Grazie a questi risultati – “se confermati e validati” – spiega ancora Padovani, “ci potranno permettere di caratterizzare con precisione i pazienti e di intervenire precocemente anche sui fattori di rischio. In particolare, esiste la concreta possibilità di poter indagare l’effetto biologico di terapie farmacologiche anche in soggetti a rischio ancora cognitivamente intatti“.
Ed in un contesto, come detto, in cui si sottolinea l’importanza delle indagini, in merito alla varietà di servizi offerti, continuiamo ad assistere a disparità tra le Regioni. Motivo per cui, “dal rifinanziamento nel 2024 del Fondo 2021, in merito ai servizi offerti”, spiega il responsabile Osservatorio nazionale delle demenze dell’Istituto superiore di sanità, Nicola Vanacore, “la sostenibilità dovrà essere assolutamente garantita“.
Quello del 2021, prosegue, “è nei fatti il primo finanziamento pubblico sulla demenza nella storia del nostro Paese, e ci auguriamo che il Fondo venga rifinanziato dal 2024 con un investimento più consistente, considerando l’impatto economico e sociale della demenza sulla nostra società. I progetti delle Regioni, sono in corso dal mese di luglio e sono focalizzati su una o più delle cinque linee progettuali previste dal decreto del Fondo demenze (diagnosi precoce, diagnosi tempestiva, telemedicina, tele-riabilitazione e trattamenti non farmacologici). Il decreto stanzia 15 milioni di euro in 3 anni (2021-2023) per l’esecuzione di una serie di attività progettuali orientate al perseguimento degli obiettivi del Piano nazionale delle demenze (Pnd). Si tratta di un finanziamento specifico sulla demenza dopo quasi 8 anni dalla pubblicazione del Pnd che non prevedeva alcun sostegno economico“.

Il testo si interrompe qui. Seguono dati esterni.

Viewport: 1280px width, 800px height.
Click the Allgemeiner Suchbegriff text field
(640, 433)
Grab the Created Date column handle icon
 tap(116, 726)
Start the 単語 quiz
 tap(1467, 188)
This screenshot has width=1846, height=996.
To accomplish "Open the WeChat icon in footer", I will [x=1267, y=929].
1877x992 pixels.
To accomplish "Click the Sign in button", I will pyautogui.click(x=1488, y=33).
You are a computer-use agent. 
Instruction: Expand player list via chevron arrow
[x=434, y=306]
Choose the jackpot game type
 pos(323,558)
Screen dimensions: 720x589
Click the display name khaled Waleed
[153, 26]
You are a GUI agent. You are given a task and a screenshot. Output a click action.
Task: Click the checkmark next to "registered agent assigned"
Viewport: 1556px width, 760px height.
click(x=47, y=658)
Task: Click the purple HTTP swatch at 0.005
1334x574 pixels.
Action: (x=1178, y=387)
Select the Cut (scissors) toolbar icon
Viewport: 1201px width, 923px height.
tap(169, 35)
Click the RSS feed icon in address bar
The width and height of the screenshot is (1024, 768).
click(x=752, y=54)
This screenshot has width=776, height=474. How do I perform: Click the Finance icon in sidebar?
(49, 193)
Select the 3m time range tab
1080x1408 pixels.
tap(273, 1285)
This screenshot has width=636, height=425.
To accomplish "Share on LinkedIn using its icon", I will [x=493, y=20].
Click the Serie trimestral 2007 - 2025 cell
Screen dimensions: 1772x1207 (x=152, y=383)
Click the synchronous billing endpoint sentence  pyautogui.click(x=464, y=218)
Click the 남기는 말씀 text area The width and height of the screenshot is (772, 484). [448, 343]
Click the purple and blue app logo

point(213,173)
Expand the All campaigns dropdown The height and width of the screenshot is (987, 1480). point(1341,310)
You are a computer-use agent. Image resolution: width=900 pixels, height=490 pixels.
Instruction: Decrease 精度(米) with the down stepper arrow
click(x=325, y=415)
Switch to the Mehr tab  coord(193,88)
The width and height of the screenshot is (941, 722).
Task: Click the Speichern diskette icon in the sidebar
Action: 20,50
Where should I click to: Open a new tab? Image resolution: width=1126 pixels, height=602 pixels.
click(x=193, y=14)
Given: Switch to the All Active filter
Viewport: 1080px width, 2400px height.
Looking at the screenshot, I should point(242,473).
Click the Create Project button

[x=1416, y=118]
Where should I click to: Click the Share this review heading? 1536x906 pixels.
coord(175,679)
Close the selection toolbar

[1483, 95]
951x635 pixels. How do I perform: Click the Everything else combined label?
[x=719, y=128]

Del resto non ci sono alterative, come rimarca giustamente la presidente di Alzheimer Uniti Italia Onlus, Manuela Berardinelli, “I fondi sono importanti per poter garantire continuità assistenziale, flussi informativi centralizzati sui dati epidemiologici, sugli accessi ai servizi, interventi di telemedicina e, naturalmente, per potenziare gli strumenti di diagnosi precoce che oggi sono rimborsati solo in casi eccezionali attraverso i fondi di ricerca”. Inoltre, ribatte anche Ne è convinta Manuela Berardinelli,la presidente di Alzheimer Uniti Italia Onlus: “La diagnosi precoce è essenziale e deve essere accessibile a tutti. Sarebbe utile poi prevedere uno screening agli over 65. Intercettare la malattia, come dovrebbe essere, nelle sue prime manifestazioni è importante se contemporaneamente si inizia un percorso con la persona malata e la famiglia, una presa in cura da parte di tutti gli attori del sistema, altrimenti c’è la consapevolezza senza sapere cosa e come fare, e questo è lo stato attuale di tante famiglie“.